Oh, the current code also doesn't parse the config files if the $AWS_ACCESS_KEY_ID env var is set, and I had it set. Hence the PR working.

jmarshall commented 7 years ago

Yes indeed, and sorry for the confusion. As noted previously on this issue, this S3 stuff needs documentation about how it works and is configured. Probably an HTML page on htslib.org rather than a man page.

While implementing it, it became apparent that mixing up config settings from different sources would be hard to implement, impossible to document, and confusing to use. So it takes the first of the following that provides access_key:

  1. URL like s3://ACCESS_KEY:SECRET[:TOKEN]@BUCKET/…

  2. Provided that there is no s3://PROFILE@BUCKET/… in the URL, it looks at environment variables: $AWS_ACCESS_KEY_ID, $AWS_SECRET_ACCESS_KEY, $AWS_SESSION_TOKEN.

  3. ~/.aws/credentials (or as specified by $AWS_SHARED_CREDENTIALS_FILE), looking at the profile specified in the URL or in $AWS_DEFAULT_PROFILE or $AWS_PROFILE or otherwise "default".

  4. ~/.s3cfg, looking at a profile as described.

  5. ~/.awssecret.

blajoie commented 7 years ago

Adding visibility from https://github.com/samtools/htslib/pull/506 discussion - it would also be helpful to add a way to force path_style/virtual_style urls. Our use-case is to always force path_style.

Something like:

~/.aws/credentials

[profile] aws_access_key_id = keyid aws_secret_access_key = secretkey endpoint_url = endpointurl url_mode = auto|virtual|path

wresch commented 7 years ago

We patch our htslib locally to force path_style URLs via a 'url_mode' key in .s3cfg so that we can access a local cleversafe store. It would be nice if this mechanism or one like it could be made official.

sb10 commented 6 years ago

I've hit this issue again: now that I had a ~/.aws/credentials file, it didn't work until I renamed it.

While implementing it, it became apparent that mixing up config settings from different sources would be hard to implement, impossible to document, and confusing to use.

I disagree. May I suggest you take a "it just works" approach that I use for muxfys:

S3ConfigFromEnvironment makes an S3Config with Target, AccessKey, SecretKey and possibly Region filled in for you.

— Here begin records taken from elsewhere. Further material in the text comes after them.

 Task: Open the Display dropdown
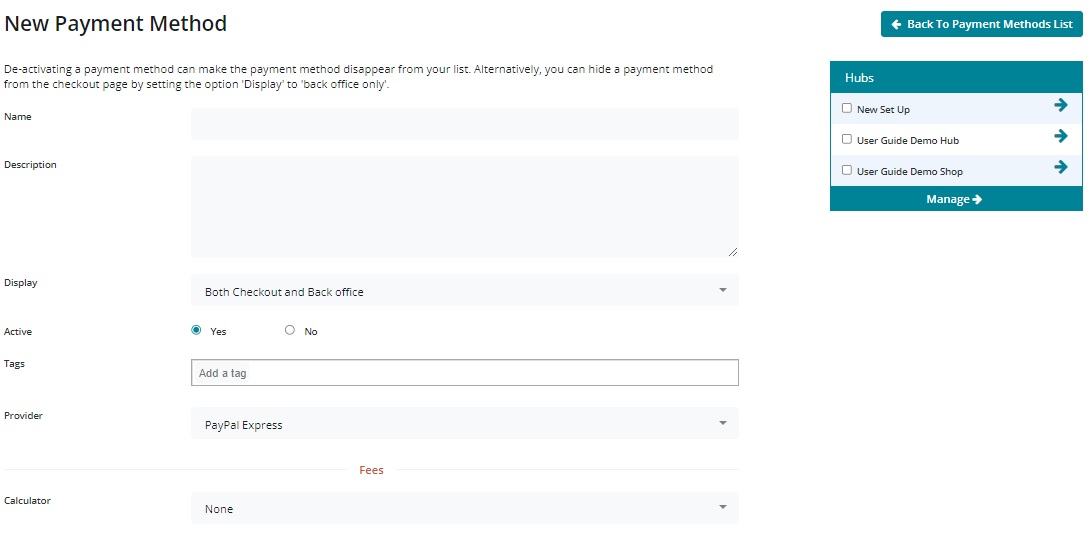[464, 291]
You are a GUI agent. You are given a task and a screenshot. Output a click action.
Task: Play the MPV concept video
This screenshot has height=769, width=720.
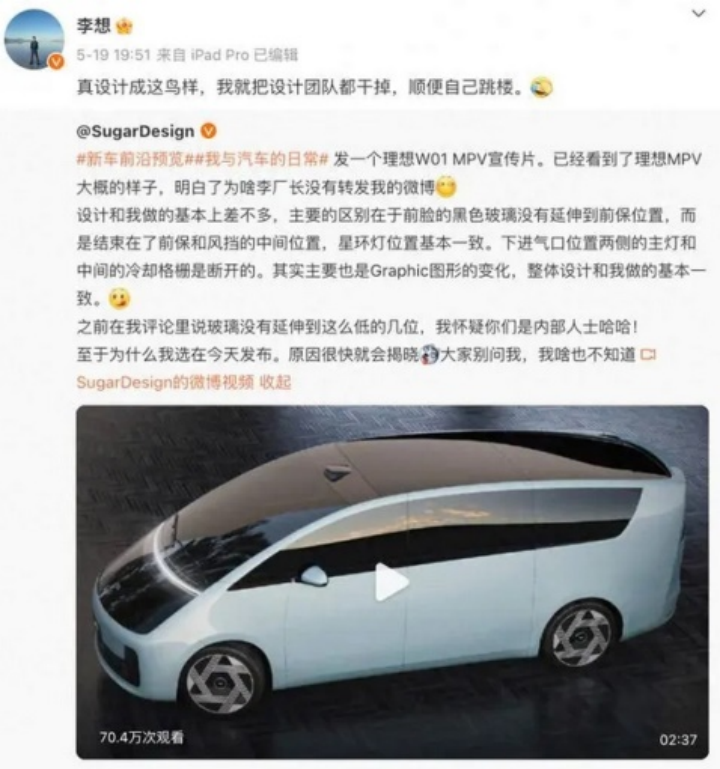pos(391,582)
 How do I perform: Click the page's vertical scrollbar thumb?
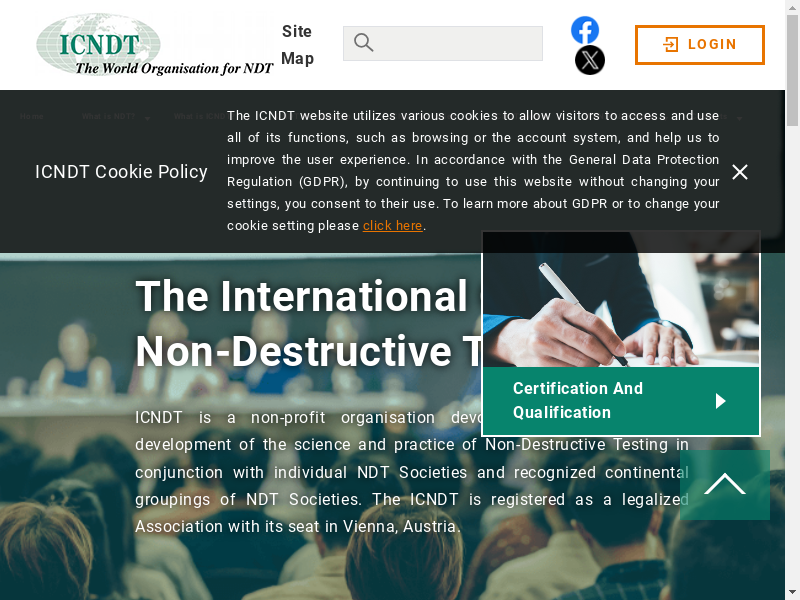(x=792, y=60)
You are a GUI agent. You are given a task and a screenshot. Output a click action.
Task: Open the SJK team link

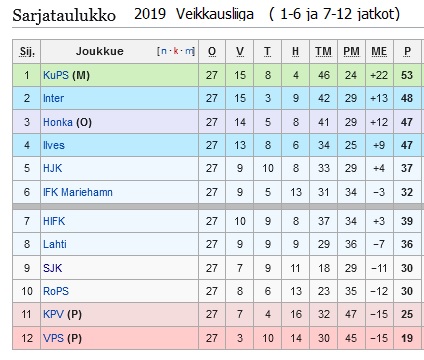coord(52,268)
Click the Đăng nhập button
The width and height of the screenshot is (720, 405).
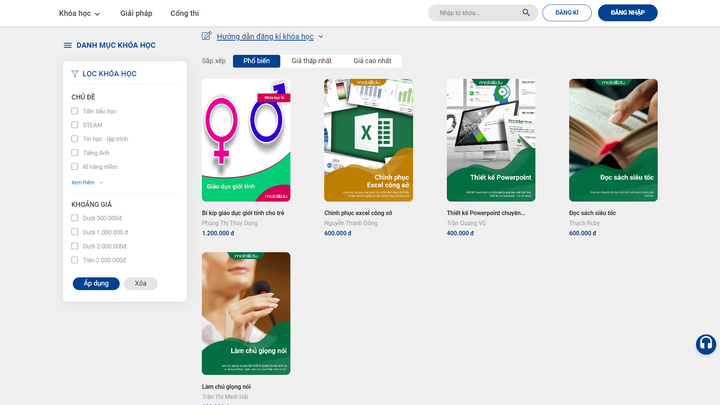coord(627,13)
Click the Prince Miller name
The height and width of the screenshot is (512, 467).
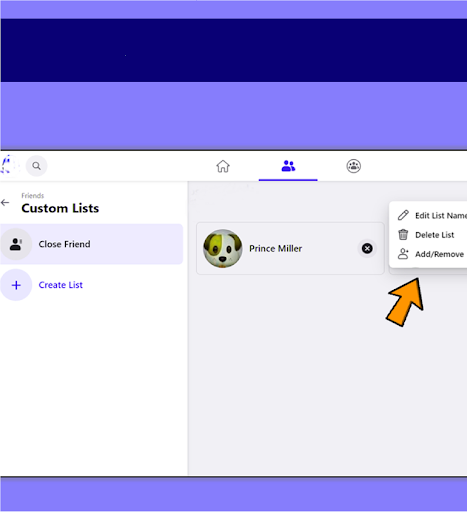click(x=276, y=249)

It determines these by looking primarily at the given profile section of ~/.s3cfg (s3cmd's config file). If profile is an empty string, it comes from $AWS_DEFAULT_PROFILE or $AWS_PROFILE or defaults to "default".

If ~/.s3cfg doesn't exist or isn't fully specified, missing values will be taken from the file pointed to by $AWS_SHARED_CREDENTIALS_FILE, or ~/.aws/credentials (in the AWS CLI format) if that is not set.

If this file also doesn't exist, ~/.awssecret (in the format used by s3fs) is used instead.

AccessKey and SecretKey values will always preferably come from $AWS_ACCESS_KEY_ID and $AWS_SECRET_ACCESS_KEY respectively, if those are set.

If no config file specified host_base, the default domain used is s3.amazonaws.com. Region is set by the $AWS_DEFAULT_REGION environment variable, or if that is not set, by checking the file pointed to by $AWS_CONFIG_FILE (~/.aws/config if unset).

To allow the use of a single configuration file, users can create a non- standard file that specifies all relevant options: use_https, host_base, region, access_key (or aws_access_key_id) and secret_key (or aws_secret_access_key) (saved in any of the files except ~/.awssecret).